*Rows*.
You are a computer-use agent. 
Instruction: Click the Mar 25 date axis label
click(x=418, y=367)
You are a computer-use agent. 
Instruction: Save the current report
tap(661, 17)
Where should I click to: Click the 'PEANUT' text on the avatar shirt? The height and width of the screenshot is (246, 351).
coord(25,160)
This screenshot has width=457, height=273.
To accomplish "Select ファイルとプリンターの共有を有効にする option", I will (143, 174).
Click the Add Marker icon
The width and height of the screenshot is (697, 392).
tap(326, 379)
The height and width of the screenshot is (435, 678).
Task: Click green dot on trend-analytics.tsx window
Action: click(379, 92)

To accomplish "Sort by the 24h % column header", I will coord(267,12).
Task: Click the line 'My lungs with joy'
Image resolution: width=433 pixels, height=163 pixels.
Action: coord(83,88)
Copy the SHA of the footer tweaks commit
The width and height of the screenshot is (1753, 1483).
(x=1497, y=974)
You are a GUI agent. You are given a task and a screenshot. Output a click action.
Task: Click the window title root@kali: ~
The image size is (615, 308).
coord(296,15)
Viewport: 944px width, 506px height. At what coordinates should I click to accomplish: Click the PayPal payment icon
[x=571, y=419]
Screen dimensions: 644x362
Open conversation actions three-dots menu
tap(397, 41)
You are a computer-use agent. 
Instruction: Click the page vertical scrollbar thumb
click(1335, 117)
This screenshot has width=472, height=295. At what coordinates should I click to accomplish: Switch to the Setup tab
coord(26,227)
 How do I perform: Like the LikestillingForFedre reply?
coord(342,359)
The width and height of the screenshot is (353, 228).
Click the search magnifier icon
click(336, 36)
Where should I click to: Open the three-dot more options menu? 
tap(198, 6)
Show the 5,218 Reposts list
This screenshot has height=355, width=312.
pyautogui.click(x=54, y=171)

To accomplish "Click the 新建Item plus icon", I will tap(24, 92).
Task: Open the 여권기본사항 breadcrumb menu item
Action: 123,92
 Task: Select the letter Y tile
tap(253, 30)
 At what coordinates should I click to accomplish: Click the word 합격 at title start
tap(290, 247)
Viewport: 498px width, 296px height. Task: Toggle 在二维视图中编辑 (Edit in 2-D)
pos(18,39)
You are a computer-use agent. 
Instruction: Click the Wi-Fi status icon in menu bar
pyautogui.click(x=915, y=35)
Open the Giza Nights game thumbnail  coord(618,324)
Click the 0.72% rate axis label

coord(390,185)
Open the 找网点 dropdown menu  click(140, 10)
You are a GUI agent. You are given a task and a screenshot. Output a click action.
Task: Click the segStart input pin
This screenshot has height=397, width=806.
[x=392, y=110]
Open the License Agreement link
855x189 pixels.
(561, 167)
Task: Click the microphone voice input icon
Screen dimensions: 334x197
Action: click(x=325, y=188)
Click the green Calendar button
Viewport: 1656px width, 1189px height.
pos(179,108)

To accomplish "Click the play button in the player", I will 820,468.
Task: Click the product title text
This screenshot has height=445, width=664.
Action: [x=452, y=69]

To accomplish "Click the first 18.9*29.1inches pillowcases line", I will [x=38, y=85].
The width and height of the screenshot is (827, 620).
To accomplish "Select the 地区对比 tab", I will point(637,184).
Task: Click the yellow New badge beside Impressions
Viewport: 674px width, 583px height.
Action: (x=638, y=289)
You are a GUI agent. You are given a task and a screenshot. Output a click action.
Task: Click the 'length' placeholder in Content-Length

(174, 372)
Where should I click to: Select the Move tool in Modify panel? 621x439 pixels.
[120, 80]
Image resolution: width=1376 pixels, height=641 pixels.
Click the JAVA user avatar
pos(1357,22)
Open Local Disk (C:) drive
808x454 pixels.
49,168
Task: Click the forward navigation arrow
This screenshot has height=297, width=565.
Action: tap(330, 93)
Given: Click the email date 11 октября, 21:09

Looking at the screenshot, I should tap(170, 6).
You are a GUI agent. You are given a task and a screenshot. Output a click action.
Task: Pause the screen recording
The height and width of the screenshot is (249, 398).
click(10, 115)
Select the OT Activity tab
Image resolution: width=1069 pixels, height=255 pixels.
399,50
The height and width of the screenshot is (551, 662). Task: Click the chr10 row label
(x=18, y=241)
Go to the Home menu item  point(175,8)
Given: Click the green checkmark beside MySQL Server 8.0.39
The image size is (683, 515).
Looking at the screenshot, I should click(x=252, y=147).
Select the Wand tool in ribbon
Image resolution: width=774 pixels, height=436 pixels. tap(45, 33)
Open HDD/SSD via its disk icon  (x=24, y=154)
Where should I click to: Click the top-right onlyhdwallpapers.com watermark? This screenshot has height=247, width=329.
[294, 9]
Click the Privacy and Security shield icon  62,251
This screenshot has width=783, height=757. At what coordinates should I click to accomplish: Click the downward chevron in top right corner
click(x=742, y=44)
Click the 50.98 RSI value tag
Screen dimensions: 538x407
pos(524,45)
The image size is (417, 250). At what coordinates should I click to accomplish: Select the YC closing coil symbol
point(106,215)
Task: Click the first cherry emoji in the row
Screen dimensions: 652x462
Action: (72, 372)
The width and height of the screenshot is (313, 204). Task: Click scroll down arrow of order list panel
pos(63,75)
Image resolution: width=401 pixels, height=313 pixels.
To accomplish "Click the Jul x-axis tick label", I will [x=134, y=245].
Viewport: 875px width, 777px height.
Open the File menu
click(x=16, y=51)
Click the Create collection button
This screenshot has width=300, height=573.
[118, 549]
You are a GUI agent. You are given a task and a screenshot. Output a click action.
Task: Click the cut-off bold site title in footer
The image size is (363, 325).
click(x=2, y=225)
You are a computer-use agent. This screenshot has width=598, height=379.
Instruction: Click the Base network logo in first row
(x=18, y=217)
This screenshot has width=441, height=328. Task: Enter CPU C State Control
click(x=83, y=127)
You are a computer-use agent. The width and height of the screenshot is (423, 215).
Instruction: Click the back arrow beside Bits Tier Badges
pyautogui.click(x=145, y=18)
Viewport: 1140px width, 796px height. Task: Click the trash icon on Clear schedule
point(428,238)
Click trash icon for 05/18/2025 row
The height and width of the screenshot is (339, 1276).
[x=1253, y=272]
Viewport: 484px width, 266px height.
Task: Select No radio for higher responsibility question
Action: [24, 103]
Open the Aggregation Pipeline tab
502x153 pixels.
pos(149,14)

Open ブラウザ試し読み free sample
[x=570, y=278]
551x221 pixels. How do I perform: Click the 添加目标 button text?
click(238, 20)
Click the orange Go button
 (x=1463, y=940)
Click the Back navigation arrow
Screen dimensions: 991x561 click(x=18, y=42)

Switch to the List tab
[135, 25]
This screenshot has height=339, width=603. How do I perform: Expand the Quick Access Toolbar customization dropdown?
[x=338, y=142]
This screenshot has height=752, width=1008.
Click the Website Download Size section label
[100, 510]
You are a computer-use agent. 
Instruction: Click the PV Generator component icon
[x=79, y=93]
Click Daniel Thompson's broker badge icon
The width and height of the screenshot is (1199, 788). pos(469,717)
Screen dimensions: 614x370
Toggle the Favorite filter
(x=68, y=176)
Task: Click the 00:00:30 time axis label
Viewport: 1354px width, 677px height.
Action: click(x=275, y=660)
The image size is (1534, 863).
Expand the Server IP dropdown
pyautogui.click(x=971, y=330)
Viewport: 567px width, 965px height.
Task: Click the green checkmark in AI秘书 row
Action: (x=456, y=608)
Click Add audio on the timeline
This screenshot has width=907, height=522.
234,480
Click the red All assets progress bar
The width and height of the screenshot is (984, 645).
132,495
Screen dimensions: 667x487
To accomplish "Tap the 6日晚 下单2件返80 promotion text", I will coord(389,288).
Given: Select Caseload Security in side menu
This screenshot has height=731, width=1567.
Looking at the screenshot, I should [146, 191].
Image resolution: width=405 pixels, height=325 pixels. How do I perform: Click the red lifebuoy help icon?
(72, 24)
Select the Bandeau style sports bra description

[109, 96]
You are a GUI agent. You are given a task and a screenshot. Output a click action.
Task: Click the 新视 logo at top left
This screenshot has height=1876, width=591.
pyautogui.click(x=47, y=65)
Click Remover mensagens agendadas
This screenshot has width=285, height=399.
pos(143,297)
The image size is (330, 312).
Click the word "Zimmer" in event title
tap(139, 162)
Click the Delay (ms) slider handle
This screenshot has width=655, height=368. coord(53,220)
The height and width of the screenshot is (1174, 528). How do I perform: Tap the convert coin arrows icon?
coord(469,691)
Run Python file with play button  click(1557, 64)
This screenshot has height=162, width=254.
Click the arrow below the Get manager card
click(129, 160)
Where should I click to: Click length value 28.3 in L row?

*Instruction*.
Can you rewrite everything from the line containing "Switch to the List tab" down to the line containing "(x=68, y=176)", both included, with "Click" replaced by "Select" and all else unchanged?

*Solution for this exercise*.
Switch to the List tab
[135, 25]
This screenshot has height=339, width=603. How do I perform: Expand the Quick Access Toolbar customization dropdown?
[x=338, y=142]
This screenshot has height=752, width=1008.
Select the Website Download Size section label
[100, 510]
You are a computer-use agent. 
Instruction: Select the PV Generator component icon
[x=79, y=93]
Select Daniel Thompson's broker badge icon
The width and height of the screenshot is (1199, 788). pos(469,717)
Screen dimensions: 614x370
Toggle the Favorite filter
(x=68, y=176)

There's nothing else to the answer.